Mr. Stern had a career that could only have been born in the 1960s. Trained as a painter, he met future partner Jackie Cassen in the mid-60s. They began experimenting with light and were soon asked by LSD guru Timothy Leary to collaborate on the latter's "Psychedelic Celebrations."

Describing one such show, set in a former Yiddish Theatre on Second Avenue, Mr. Stern said, "Our marquee, 'Psychedelic Celebrations and the Death of the Mind,' replaced Ben Bonus and the Yiddish Follies. On that night, there were thousands of people and thousands more out on Second Avenue. Of course, the audience was high. They came in high and they left higher. It was that time when everything was fresh—no violence in the air, no aggression."

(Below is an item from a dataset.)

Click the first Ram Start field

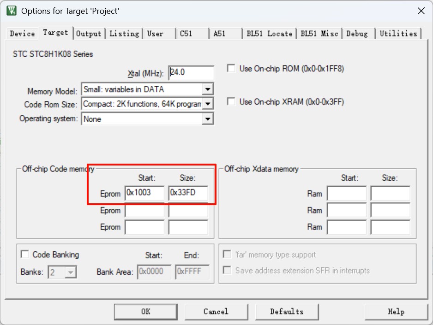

Around the same time, Mr. Stern created "experimental light environment workshops" with Joseph Chaikin's Open Theatre, light shows for The Doors, The Byrds and The Rascals, and created 3,000 images to accompany Igor Stravinsky's "The Rake's Progress." Later, he created neon signs for the Broadway musical Kiss of the Spider Woman, and work for shows by Laurie Anderson.

In 1972 he and Charles Schwartz founded the Soho galley Let There Be Neon (now located on White Street in Tribeca). There they resuscitated the lost art of neon imagery, which has fallen into decline after its heydey in the 1920s and '30s, creating art-oriented installations as well as more prosaic signs for bars and restaurants.

Mr. Stern—a long-haired, rangy presence redolent of the decade that birthed his career—returned to the theatre in 1999, creating Theatre of Light, a wordless, plotless light show which had a run at the Flea Theatre and later played in New Jersey. In the visual fantasia, which involved 36 projectors and more than 5,000 hand-painted slides, Stern cast his visions of swirling light upon four rotating, circular screens of various sizes. Accompanying the slightly hallucinogenic presentation were a series of eclectic musical selections. "It's theatre because the intention of theatre from the beginning, which is long lost now, is magic," Mr. Stern said at the time. "Magic is an essential component of theatre. It's the space in which unexpected things can happen on a human scale."